* Records for the task
--- BEGIN ---

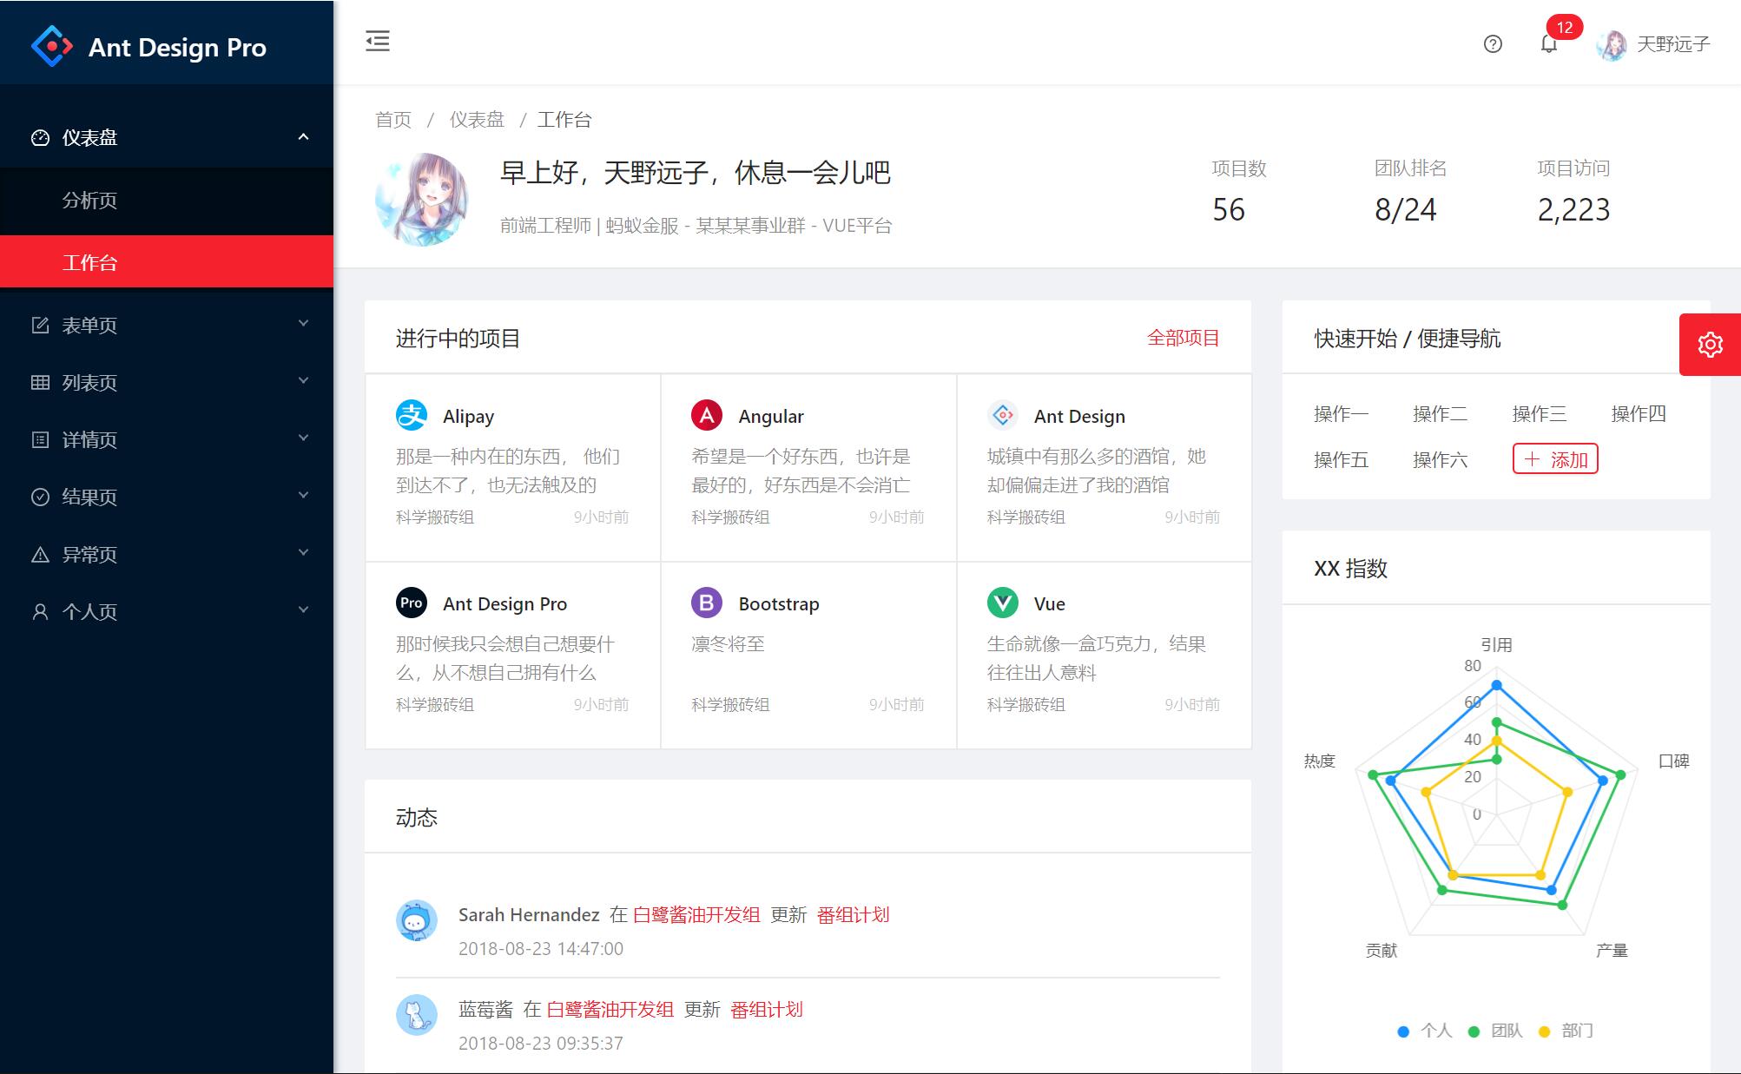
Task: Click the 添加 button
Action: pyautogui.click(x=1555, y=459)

--- END ---
--- BEGIN ---

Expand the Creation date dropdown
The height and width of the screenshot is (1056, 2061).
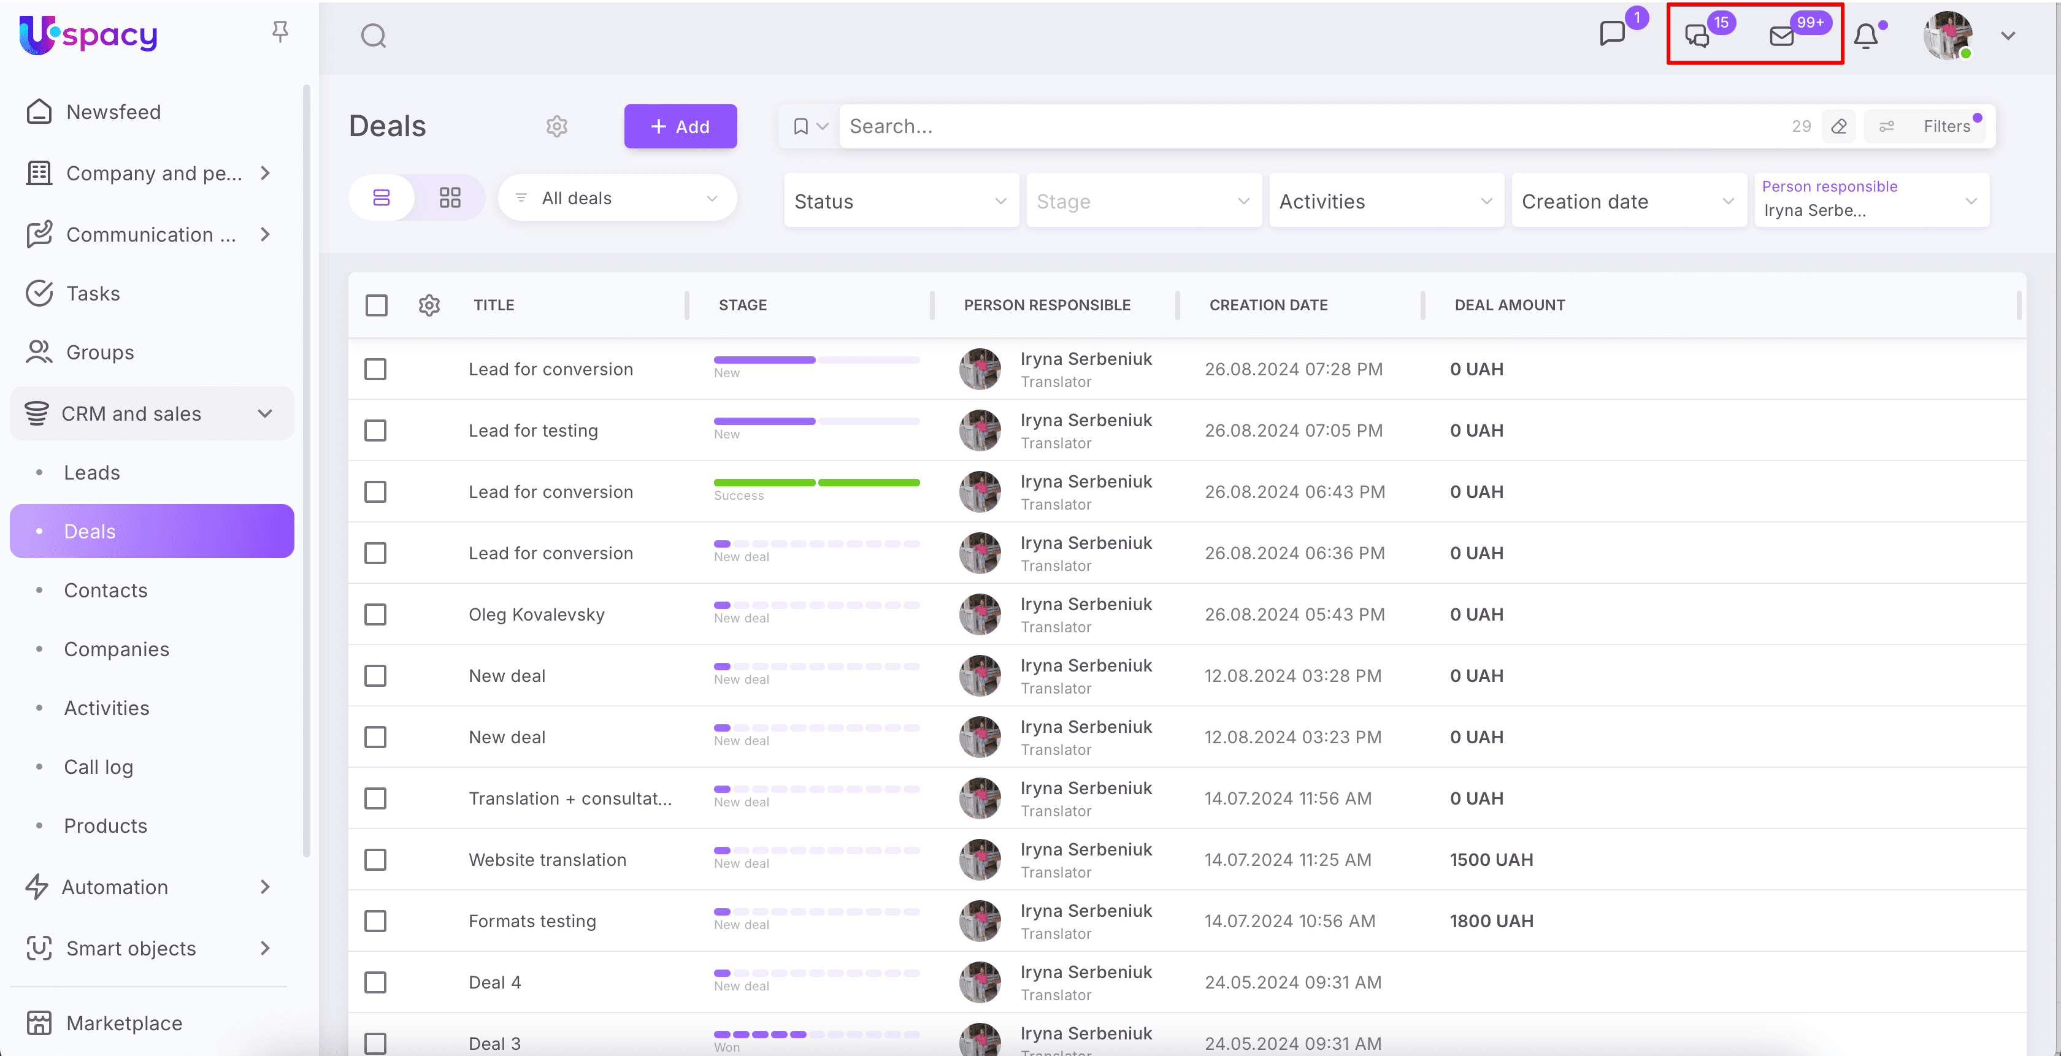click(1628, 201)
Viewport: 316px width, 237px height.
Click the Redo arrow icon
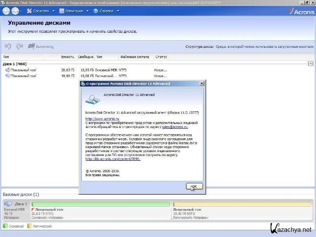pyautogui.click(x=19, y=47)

--- END ---
--- BEGIN ---

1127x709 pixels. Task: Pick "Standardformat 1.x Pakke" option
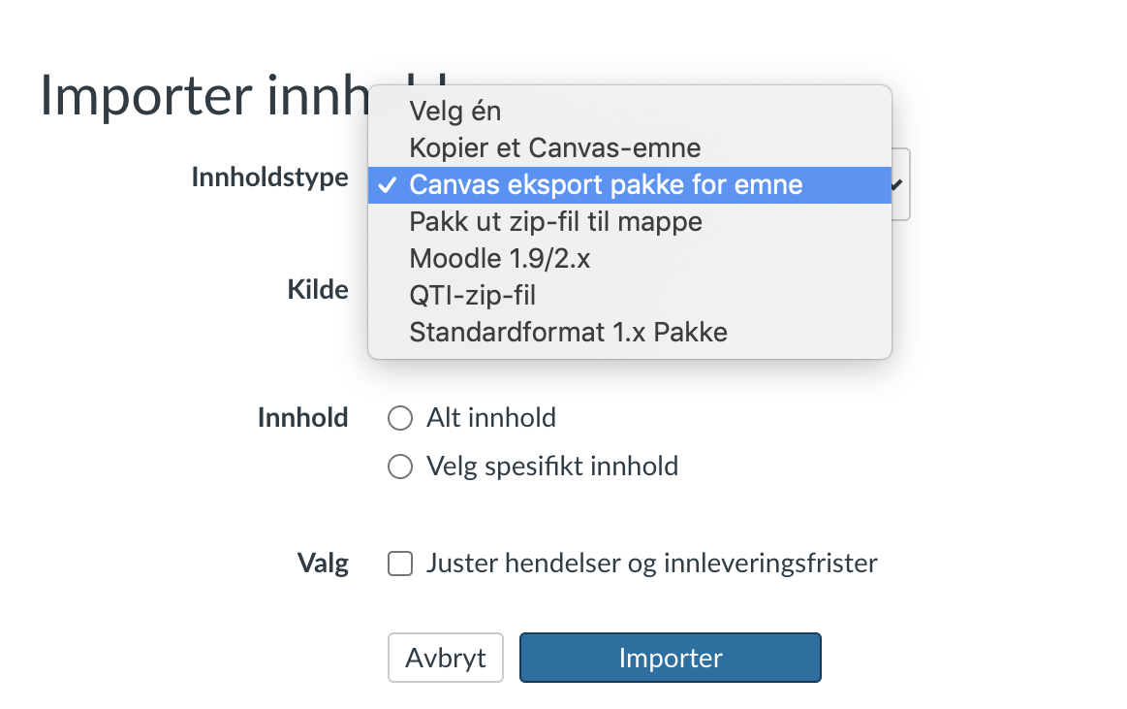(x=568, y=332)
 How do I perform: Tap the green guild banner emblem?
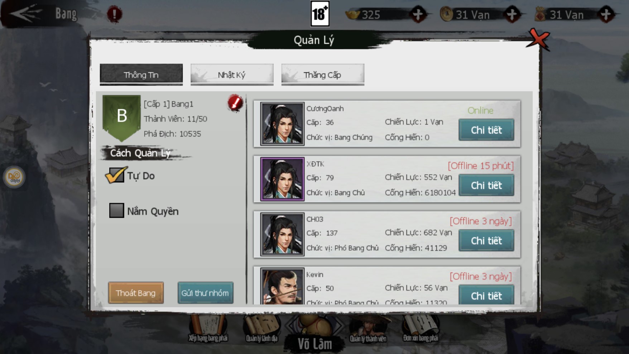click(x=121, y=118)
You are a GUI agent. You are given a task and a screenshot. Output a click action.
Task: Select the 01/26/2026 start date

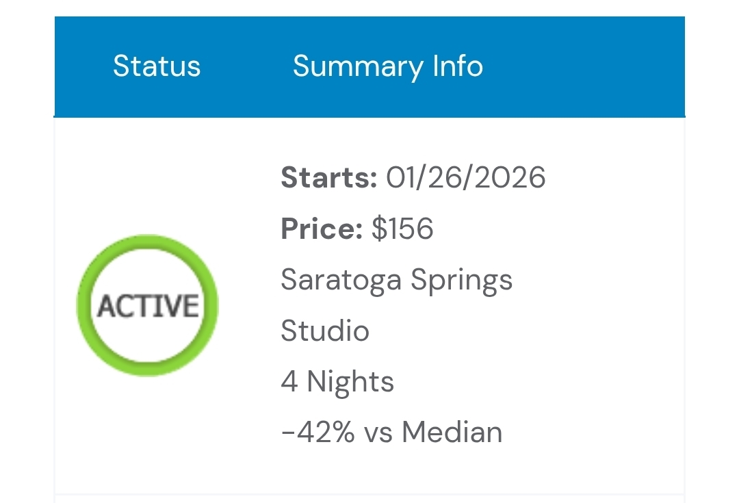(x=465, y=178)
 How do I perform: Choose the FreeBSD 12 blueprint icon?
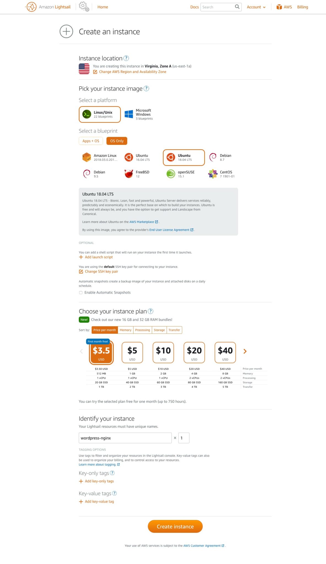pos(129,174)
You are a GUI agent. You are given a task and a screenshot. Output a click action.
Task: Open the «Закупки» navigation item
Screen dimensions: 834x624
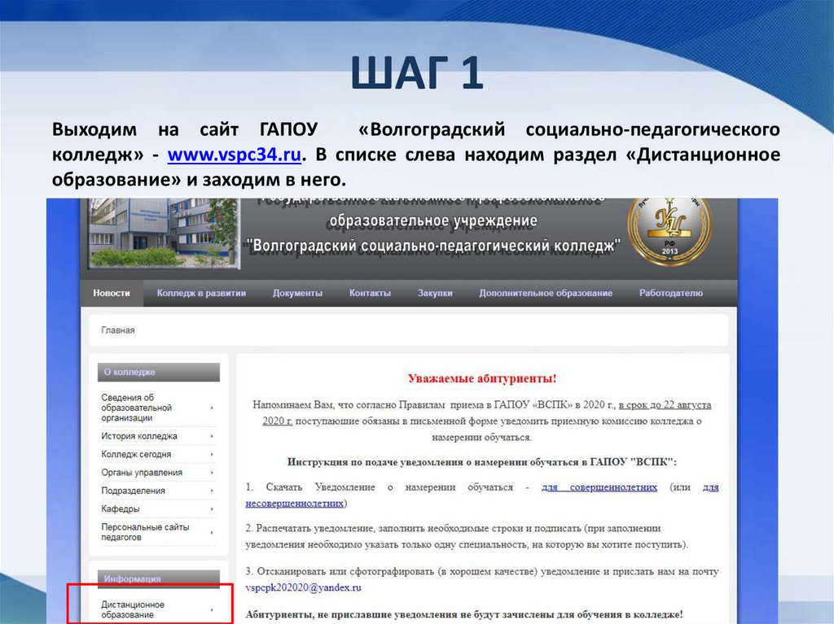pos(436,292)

--- END ---

Reproduce the rows between the line holding "Expand the Creation date dropdown" and the line holding "pyautogui.click(x=19, y=47)", inclusive, with "Redo" swapped for "Undo" and nothing else altered. Omit the pictures from your output.

Expand the Creation date dropdown
The height and width of the screenshot is (1056, 2061).
click(1628, 201)
Viewport: 316px width, 237px height.
Click the Undo arrow icon
pyautogui.click(x=19, y=47)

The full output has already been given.